Persistence

MAIN GOALS

What are the goals of adding persistence to galaxy?

  • Stopping, restarting, and refocusing computations.

    This is described well by a example. Imagine running a galaxy simulation, stopping at an arbitrary point, saving the state, and then continuing at a later date. In addition to stopping and restarting computations, we could perhaps change the focus of the calculation - e.g. change the frontier, or some other setting, and then continue from a saved point.

  • Archiving objects and results. This is useful because:
    • We can save time and cycles by avoiding re-computation of results, or reconstruction of objects. For example, a DataTree constructed from a large data set could be reused by several different simulations, but would only ever need to be constructed once.

    • Verification and validation of scientific results. We should be able to know how we constructed an object, so we are able to verify, validate and possibly repeat experiments.

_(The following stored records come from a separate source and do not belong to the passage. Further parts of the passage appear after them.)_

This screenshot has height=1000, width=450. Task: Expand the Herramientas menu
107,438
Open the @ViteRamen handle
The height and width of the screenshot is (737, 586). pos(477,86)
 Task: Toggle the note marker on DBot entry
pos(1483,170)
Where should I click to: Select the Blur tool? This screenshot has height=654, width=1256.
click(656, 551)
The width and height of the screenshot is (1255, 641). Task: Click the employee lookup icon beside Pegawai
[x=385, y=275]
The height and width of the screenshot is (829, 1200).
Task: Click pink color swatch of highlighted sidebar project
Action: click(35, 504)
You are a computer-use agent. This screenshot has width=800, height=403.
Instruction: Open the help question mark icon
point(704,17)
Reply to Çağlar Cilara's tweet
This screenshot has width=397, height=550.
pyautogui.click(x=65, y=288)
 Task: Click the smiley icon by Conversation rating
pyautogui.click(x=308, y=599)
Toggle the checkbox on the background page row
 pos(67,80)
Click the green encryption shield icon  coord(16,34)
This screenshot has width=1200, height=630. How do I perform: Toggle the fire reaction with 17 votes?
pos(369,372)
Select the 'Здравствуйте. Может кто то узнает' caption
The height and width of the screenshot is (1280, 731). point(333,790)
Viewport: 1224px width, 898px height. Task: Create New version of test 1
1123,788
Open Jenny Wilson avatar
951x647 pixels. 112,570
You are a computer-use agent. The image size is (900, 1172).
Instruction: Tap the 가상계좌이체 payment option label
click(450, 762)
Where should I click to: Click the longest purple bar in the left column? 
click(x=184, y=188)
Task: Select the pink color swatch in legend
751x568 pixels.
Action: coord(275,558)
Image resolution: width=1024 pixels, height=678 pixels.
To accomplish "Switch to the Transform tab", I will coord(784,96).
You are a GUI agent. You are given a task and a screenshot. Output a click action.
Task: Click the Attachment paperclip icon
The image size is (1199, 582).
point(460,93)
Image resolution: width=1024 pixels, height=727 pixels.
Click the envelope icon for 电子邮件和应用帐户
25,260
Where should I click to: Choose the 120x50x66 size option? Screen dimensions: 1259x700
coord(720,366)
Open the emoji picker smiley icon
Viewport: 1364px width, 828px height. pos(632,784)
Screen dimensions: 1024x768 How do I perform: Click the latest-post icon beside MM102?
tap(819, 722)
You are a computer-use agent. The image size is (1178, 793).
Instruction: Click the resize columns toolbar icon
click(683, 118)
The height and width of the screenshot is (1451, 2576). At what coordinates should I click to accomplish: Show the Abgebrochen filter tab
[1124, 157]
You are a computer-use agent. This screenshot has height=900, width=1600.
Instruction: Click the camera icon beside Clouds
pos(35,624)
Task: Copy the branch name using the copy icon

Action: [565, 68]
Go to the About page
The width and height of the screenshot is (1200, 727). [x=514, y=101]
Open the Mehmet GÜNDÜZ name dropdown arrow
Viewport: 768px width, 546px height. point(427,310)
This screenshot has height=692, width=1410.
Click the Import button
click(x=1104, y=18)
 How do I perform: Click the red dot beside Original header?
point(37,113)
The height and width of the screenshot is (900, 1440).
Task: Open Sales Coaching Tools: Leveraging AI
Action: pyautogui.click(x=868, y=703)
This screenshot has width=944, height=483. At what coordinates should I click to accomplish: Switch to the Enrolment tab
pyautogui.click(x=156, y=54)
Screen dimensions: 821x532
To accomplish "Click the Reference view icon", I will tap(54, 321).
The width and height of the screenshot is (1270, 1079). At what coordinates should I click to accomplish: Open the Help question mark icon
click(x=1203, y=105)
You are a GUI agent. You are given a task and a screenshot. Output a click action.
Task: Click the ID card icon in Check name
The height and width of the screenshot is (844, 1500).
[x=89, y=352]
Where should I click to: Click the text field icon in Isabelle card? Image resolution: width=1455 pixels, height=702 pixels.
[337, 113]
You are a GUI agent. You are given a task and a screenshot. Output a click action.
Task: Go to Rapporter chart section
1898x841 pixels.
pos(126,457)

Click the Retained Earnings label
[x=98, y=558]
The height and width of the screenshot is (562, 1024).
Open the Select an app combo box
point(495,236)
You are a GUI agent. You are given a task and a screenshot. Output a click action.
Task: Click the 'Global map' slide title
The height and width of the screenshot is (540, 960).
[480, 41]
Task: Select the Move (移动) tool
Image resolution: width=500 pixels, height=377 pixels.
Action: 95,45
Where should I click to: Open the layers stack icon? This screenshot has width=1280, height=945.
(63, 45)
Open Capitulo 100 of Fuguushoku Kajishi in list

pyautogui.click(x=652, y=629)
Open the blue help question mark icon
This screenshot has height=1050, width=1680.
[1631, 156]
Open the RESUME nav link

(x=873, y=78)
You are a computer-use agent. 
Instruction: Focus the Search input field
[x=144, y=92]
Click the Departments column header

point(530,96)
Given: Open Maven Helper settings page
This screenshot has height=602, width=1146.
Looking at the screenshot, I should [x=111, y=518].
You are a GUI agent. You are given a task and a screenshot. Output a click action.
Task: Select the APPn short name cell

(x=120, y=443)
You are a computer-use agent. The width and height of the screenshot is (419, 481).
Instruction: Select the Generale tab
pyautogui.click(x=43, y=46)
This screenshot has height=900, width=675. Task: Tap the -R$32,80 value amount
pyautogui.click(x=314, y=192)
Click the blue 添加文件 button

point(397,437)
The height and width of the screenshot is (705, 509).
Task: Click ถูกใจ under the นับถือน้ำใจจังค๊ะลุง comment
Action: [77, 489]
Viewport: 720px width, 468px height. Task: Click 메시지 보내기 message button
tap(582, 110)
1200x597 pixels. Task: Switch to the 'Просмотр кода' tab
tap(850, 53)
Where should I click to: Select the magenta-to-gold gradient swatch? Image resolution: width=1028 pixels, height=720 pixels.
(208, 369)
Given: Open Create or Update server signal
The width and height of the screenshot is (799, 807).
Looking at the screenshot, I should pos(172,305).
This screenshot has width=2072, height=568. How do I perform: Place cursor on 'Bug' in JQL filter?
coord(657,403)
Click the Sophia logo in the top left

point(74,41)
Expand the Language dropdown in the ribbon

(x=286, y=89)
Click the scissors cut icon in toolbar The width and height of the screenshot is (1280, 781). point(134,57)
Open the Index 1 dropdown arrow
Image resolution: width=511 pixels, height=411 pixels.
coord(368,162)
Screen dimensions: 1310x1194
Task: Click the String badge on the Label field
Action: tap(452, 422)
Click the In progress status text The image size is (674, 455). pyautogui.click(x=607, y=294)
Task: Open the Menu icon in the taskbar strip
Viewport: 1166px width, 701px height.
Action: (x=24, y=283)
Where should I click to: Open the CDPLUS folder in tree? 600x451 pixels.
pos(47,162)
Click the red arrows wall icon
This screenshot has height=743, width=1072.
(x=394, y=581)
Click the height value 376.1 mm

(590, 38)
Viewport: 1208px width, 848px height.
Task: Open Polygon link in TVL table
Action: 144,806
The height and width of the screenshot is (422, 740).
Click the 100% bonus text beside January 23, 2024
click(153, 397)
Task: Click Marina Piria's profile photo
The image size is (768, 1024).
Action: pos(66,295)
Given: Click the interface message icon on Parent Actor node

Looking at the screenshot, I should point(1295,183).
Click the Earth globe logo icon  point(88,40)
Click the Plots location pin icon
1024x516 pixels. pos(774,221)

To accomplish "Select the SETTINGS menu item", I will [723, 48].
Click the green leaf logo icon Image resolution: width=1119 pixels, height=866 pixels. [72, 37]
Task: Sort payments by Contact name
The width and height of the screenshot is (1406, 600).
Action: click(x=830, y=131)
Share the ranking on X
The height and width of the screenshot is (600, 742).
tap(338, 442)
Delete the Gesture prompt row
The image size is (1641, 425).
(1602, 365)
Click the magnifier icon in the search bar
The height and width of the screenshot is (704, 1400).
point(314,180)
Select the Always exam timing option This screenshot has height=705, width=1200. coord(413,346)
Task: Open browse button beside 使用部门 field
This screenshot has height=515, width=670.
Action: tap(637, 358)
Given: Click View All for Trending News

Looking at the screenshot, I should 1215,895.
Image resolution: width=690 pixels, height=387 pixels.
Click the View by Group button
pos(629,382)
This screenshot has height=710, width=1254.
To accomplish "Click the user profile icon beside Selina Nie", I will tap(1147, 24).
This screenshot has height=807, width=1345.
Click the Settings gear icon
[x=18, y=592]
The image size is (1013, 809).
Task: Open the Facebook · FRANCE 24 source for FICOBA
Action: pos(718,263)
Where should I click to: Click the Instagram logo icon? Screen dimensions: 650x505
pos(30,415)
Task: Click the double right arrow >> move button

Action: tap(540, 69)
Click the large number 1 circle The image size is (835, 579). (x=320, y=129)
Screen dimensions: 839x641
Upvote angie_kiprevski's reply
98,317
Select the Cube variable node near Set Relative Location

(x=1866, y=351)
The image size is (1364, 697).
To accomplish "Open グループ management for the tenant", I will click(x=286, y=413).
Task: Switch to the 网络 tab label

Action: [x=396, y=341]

    • Dating and witnessing of results. The system could sign and date the creation time of objects and results, providing evidence of IP rights. This is probably not something that would be part of the system from the beginning, but is nevertheless an interesting concept.

APPROACH

The current plan is to build the functionality in an ad hoc manner into Galaxy, so that we can better understand the issues and difficulties. Perhaps then we can step back and consider how one would incorporate this functionality into a system in a more generic fashion.

SPECULATIVE CLI SESSION

What would this mean in terms of system interaction? Here are some *very* speculative cli session extracts :

  >set datatree = new DataTree(datastream, tessellation, distfactory)
  >psave datatree
  >quit

A few weeks later....

  >prestore datatree
  >set sim = new  MultiLevelSimulation(datatree, ...)
  > ....

Or, if we wanted to know how we created the data tree:

  >pinfo datatree
  Created: January 12th 1979
  Created by: weinberg
  Type: DataTree*
  Galaxy Version: 0.9.45
  UPO ID: 17938
  Components used to build: datastream, tessellation, distfactory
  Dependent on: tessellation
  Objects dependent on datatree: simulation3, alistairssim...
  
  >pinfo tessellation  

  ....

Or, maybe we could export the object and send it to somebody else. This would have to include dependencies too, so that the person at the other end could successfully reconstruct the object.

  >pexport datatree XMLFormat  "datatree.xml"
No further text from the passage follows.